The first fight, Oct. 15 at the Staples Center in L.A., climaxed in a hurricane of debate when it came to a sudden end in the second round. Sports scores
After Hopkins missed with a right hand, he wound up draped over Dawson’s back and Dawson grabbed Hopkins by the leg, lifted him and pushed him down to the canvas. Hopkins landed roughly on the edge of the ring, suffering what was later diagnosed as a dislocation of the joint connecting his left shoulder to his collarbone.
Although Hopkins informed the ringside doctor and referee Pat Russell while he was on the canvas that he could go on using one arm, the fight was halted. Instead of ruling a no-decision because an unintended foul had ended the fight, Russell said no foul had been committed and awarded Dawson a TKO victory.

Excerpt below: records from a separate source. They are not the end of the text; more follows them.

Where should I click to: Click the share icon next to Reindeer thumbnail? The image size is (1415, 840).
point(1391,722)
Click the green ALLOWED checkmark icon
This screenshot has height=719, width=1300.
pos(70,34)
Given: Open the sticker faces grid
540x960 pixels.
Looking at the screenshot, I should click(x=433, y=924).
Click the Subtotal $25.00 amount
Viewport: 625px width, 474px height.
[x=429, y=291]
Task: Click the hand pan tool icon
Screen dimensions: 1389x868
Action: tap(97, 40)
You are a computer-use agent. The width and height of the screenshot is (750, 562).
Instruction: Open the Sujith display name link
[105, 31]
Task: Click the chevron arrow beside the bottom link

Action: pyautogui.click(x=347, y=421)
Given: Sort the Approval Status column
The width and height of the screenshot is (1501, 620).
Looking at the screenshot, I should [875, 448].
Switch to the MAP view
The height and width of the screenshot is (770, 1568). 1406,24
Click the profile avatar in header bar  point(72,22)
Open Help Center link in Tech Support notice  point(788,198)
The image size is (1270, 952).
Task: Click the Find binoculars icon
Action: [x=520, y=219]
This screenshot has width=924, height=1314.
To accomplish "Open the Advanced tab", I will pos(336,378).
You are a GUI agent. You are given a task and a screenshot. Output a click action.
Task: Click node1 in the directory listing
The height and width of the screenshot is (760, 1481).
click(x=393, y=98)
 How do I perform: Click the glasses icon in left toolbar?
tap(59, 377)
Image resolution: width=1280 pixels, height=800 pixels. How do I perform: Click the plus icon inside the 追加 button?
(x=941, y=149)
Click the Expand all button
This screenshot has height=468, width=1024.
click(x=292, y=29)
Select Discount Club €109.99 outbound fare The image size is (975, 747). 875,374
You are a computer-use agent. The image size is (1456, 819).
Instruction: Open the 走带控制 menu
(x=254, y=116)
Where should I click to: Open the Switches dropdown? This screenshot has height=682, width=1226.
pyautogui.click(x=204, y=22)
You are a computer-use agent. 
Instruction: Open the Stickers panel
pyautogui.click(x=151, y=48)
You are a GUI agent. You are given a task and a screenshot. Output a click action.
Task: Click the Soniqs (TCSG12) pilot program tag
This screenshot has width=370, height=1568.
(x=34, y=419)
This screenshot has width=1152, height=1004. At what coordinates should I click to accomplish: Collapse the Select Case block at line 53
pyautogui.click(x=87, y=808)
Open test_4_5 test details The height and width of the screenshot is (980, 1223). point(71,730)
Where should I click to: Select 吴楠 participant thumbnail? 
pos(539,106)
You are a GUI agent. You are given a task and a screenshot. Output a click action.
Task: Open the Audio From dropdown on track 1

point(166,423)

Despite the outcome, the WBC kept Hopkins as its champion and later ordered a rematch. But Hopkins appealed the decision to the California State Athletic Commission and the result was overturned to a no-decision at a hearing on Dec. 13. Russell gave evidence at the hearing and claimed he done an error.
Hopkins expounded his left shoulder feels perfect and he will start to hit the heavy bag in about 2 weeks.
“The shoulder is good,” Hopkins announced. “I wouldn’t be going in this premature to start getting ready if it wasn’t.”
In May 2011, Hopkins, at age 46, became the oldest fighter in boxing history to win a world championship when he went to Jean Pascal’s hometown of Montreal and won a decision in their rematch of a prior draw.
Now, Hopkins, who turned 47 on Jan. 15, is willing to make a historic defense at that age.
“Since 2001, when I was 35 and I beat (Felix) ‘Tito’ Trinidad (to become unchallenged middleweight champ in 2001), I have been hearing I was too old,” Hopkins asserted. “Now it’s 12 years after and I am older, heavier and feel little things I didn’t feel 10 years back, natural stuff that are meant to happen to you. But I am before the game against any 47-year-old who took a punch or never took a punch. I’m in excellent shape and prepared to do it again.
“It is time to fix the first fight and let people get what they paid for, this time not on pay-per-view. They paid for a fight. They did not come to see a round-and-a-half and then have that ending. It happened. You move on and you go ahead and give the folk what they want and I’m pretty sure Dawson thinks a similar situation and that he will be assured and think I will be simple to beat.